● **Given request**: Can you copy every item below word for word, line by line?

++++ Data in this exercise

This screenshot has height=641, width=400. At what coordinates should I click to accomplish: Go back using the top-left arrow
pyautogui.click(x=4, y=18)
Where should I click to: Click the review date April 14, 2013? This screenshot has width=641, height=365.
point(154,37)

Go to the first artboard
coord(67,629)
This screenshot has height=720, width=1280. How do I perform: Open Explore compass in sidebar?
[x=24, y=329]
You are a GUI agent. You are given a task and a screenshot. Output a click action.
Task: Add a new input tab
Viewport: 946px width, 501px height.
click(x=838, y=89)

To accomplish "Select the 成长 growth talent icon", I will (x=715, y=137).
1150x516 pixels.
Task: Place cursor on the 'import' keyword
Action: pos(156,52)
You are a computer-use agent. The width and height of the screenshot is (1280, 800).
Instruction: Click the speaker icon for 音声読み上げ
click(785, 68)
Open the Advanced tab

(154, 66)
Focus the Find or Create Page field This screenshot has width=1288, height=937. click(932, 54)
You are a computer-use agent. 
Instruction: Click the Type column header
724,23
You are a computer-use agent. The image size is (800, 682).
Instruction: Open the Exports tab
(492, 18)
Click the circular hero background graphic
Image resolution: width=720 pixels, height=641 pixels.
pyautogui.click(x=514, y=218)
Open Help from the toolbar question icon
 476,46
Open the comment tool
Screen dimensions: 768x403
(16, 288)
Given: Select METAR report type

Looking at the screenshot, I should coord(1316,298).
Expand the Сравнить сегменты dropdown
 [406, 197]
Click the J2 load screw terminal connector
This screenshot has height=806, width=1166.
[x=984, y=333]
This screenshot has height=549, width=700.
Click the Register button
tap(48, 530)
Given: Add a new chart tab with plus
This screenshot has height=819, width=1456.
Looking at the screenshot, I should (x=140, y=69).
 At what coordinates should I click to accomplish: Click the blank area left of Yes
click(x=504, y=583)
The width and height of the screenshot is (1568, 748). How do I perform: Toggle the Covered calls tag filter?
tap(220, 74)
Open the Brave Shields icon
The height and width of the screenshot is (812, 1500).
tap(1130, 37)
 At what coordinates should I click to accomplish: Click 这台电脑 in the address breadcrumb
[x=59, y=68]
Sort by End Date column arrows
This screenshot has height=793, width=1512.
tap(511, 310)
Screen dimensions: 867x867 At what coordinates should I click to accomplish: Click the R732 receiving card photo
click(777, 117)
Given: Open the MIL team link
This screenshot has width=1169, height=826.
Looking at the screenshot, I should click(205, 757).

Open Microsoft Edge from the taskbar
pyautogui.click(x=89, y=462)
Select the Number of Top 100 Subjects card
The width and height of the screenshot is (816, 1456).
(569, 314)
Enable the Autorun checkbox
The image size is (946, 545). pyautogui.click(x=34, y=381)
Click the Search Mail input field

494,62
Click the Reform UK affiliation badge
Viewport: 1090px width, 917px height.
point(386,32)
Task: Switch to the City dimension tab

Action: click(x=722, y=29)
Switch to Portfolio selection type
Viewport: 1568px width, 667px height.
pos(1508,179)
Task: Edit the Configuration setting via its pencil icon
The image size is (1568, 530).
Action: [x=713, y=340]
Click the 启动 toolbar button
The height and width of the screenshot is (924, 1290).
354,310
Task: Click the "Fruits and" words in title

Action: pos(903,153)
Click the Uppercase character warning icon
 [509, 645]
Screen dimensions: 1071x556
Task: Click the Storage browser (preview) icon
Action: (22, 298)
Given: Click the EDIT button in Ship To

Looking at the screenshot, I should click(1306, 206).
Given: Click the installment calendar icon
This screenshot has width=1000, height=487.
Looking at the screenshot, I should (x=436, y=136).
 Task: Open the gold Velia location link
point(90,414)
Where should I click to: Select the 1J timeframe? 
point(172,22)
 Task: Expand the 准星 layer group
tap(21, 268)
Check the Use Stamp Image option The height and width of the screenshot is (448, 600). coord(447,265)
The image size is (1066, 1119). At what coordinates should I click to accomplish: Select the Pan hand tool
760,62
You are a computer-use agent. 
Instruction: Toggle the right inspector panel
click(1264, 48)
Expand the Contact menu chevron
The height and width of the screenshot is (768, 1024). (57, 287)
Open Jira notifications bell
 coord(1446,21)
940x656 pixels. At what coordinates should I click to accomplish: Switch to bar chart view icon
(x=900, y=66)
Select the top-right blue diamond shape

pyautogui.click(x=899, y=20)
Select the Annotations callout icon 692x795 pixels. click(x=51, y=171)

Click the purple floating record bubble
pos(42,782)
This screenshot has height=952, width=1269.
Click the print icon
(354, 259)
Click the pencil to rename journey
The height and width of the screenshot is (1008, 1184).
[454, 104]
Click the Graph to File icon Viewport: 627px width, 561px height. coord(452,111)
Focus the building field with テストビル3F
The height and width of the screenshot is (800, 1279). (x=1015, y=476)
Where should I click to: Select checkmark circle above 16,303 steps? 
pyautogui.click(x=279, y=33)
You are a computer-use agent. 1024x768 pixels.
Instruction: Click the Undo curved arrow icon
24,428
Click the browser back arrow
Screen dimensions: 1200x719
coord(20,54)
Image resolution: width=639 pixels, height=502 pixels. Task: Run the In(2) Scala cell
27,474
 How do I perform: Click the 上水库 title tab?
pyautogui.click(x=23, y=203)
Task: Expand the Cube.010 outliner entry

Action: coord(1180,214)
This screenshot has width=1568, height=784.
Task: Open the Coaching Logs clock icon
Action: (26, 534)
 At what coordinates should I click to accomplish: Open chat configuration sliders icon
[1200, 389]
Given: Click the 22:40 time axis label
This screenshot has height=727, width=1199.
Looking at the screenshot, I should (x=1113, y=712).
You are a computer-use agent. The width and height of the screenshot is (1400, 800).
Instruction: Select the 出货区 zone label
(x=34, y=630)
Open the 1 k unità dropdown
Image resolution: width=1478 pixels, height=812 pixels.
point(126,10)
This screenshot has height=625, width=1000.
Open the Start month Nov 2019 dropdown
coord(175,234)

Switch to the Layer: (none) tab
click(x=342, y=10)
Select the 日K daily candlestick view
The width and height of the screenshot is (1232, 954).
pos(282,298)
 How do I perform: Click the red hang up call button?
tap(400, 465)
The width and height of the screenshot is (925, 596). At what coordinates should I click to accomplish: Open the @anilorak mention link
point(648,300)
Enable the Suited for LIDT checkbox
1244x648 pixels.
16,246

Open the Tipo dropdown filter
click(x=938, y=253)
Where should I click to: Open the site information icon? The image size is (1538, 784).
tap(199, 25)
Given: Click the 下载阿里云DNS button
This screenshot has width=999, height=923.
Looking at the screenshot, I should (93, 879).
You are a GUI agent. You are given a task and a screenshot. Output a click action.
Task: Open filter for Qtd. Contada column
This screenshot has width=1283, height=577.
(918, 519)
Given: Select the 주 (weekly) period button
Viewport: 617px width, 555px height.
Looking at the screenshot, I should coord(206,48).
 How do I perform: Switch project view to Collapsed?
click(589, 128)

++++++++

● **Task output**:
This screenshot has height=641, width=400. At what coordinates should I click to accomplish: Go back using the top-left arrow
pyautogui.click(x=4, y=18)
Where should I click to: Click the review date April 14, 2013? This screenshot has width=641, height=365.
point(154,37)

Go to the first artboard
coord(67,629)
This screenshot has height=720, width=1280. How do I perform: Open Explore compass in sidebar?
[x=24, y=329]
You are a GUI agent. You are given a task and a screenshot. Output a click action.
Task: Add a new input tab
Viewport: 946px width, 501px height.
click(x=838, y=89)

To accomplish "Select the 成长 growth talent icon", I will (x=715, y=137).
1150x516 pixels.
Task: Place cursor on the 'import' keyword
Action: pos(156,52)
You are a computer-use agent. The width and height of the screenshot is (1280, 800).
Instruction: Click the speaker icon for 音声読み上げ
click(785, 68)
Open the Advanced tab

(154, 66)
Focus the Find or Create Page field This screenshot has width=1288, height=937. click(932, 54)
You are a computer-use agent. 
Instruction: Click the Type column header
724,23
You are a computer-use agent. The image size is (800, 682).
Instruction: Open the Exports tab
(492, 18)
Click the circular hero background graphic
Image resolution: width=720 pixels, height=641 pixels.
pyautogui.click(x=514, y=218)
Open Help from the toolbar question icon
 476,46
Open the comment tool
Screen dimensions: 768x403
(16, 288)
Given: Select METAR report type

Looking at the screenshot, I should coord(1316,298).
Expand the Сравнить сегменты dropdown
 [406, 197]
Click the J2 load screw terminal connector
This screenshot has height=806, width=1166.
[x=984, y=333]
This screenshot has height=549, width=700.
Click the Register button
tap(48, 530)
Given: Add a new chart tab with plus
This screenshot has height=819, width=1456.
Looking at the screenshot, I should (x=140, y=69).
 At what coordinates should I click to accomplish: Click the blank area left of Yes
click(x=504, y=583)
The width and height of the screenshot is (1568, 748). How do I perform: Toggle the Covered calls tag filter?
tap(220, 74)
Open the Brave Shields icon
The height and width of the screenshot is (812, 1500).
tap(1130, 37)
 At what coordinates should I click to accomplish: Click 这台电脑 in the address breadcrumb
[x=59, y=68]
Sort by End Date column arrows
This screenshot has height=793, width=1512.
tap(511, 310)
Screen dimensions: 867x867 At what coordinates should I click to accomplish: Click the R732 receiving card photo
click(777, 117)
Given: Open the MIL team link
This screenshot has width=1169, height=826.
Looking at the screenshot, I should click(205, 757).

Open Microsoft Edge from the taskbar
pyautogui.click(x=89, y=462)
Select the Number of Top 100 Subjects card
The width and height of the screenshot is (816, 1456).
(569, 314)
Enable the Autorun checkbox
The image size is (946, 545). pyautogui.click(x=34, y=381)
Click the Search Mail input field

494,62
Click the Reform UK affiliation badge
Viewport: 1090px width, 917px height.
point(386,32)
Task: Switch to the City dimension tab

Action: click(x=722, y=29)
Switch to Portfolio selection type
Viewport: 1568px width, 667px height.
pos(1508,179)
Task: Edit the Configuration setting via its pencil icon
The image size is (1568, 530).
Action: [x=713, y=340]
Click the 启动 toolbar button
The height and width of the screenshot is (924, 1290).
354,310
Task: Click the "Fruits and" words in title

Action: pos(903,153)
Click the Uppercase character warning icon
 [509, 645]
Screen dimensions: 1071x556
Task: Click the Storage browser (preview) icon
Action: (22, 298)
Given: Click the EDIT button in Ship To

Looking at the screenshot, I should click(1306, 206).
Given: Click the installment calendar icon
This screenshot has width=1000, height=487.
Looking at the screenshot, I should (x=436, y=136).
 Task: Open the gold Velia location link
point(90,414)
Where should I click to: Select the 1J timeframe? 
point(172,22)
 Task: Expand the 准星 layer group
tap(21, 268)
Check the Use Stamp Image option The height and width of the screenshot is (448, 600). coord(447,265)
The image size is (1066, 1119). At what coordinates should I click to accomplish: Select the Pan hand tool
760,62
You are a computer-use agent. 
Instruction: Toggle the right inspector panel
click(1264, 48)
Expand the Contact menu chevron
The height and width of the screenshot is (768, 1024). (57, 287)
Open Jira notifications bell
 coord(1446,21)
940x656 pixels. At what coordinates should I click to accomplish: Switch to bar chart view icon
(x=900, y=66)
Select the top-right blue diamond shape

pyautogui.click(x=899, y=20)
Select the Annotations callout icon 692x795 pixels. click(x=51, y=171)

Click the purple floating record bubble
pos(42,782)
This screenshot has height=952, width=1269.
Click the print icon
(354, 259)
Click the pencil to rename journey
The height and width of the screenshot is (1008, 1184).
[454, 104]
Click the Graph to File icon Viewport: 627px width, 561px height. coord(452,111)
Focus the building field with テストビル3F
The height and width of the screenshot is (800, 1279). (x=1015, y=476)
Where should I click to: Select checkmark circle above 16,303 steps? 
pyautogui.click(x=279, y=33)
You are a computer-use agent. 1024x768 pixels.
Instruction: Click the Undo curved arrow icon
24,428
Click the browser back arrow
Screen dimensions: 1200x719
coord(20,54)
Image resolution: width=639 pixels, height=502 pixels. Task: Run the In(2) Scala cell
27,474
 How do I perform: Click the 上水库 title tab?
pyautogui.click(x=23, y=203)
Task: Expand the Cube.010 outliner entry

Action: coord(1180,214)
This screenshot has width=1568, height=784.
Task: Open the Coaching Logs clock icon
Action: (26, 534)
 At what coordinates should I click to accomplish: Open chat configuration sliders icon
[1200, 389]
Given: Click the 22:40 time axis label
This screenshot has height=727, width=1199.
Looking at the screenshot, I should (x=1113, y=712).
You are a computer-use agent. The width and height of the screenshot is (1400, 800).
Instruction: Select the 出货区 zone label
(x=34, y=630)
Open the 1 k unità dropdown
Image resolution: width=1478 pixels, height=812 pixels.
point(126,10)
This screenshot has height=625, width=1000.
Open the Start month Nov 2019 dropdown
coord(175,234)

Switch to the Layer: (none) tab
click(x=342, y=10)
Select the 日K daily candlestick view
The width and height of the screenshot is (1232, 954).
pos(282,298)
 How do I perform: Click the red hang up call button?
tap(400, 465)
The width and height of the screenshot is (925, 596). At what coordinates should I click to accomplish: Open the @anilorak mention link
point(648,300)
Enable the Suited for LIDT checkbox
1244x648 pixels.
16,246

Open the Tipo dropdown filter
click(x=938, y=253)
Where should I click to: Open the site information icon? The image size is (1538, 784).
tap(199, 25)
Given: Click the 下载阿里云DNS button
This screenshot has width=999, height=923.
Looking at the screenshot, I should (93, 879).
You are a GUI agent. You are given a task and a screenshot. Output a click action.
Task: Open filter for Qtd. Contada column
This screenshot has width=1283, height=577.
(918, 519)
Given: Select the 주 (weekly) period button
Viewport: 617px width, 555px height.
Looking at the screenshot, I should coord(206,48).
 How do I perform: Switch project view to Collapsed?
click(589, 128)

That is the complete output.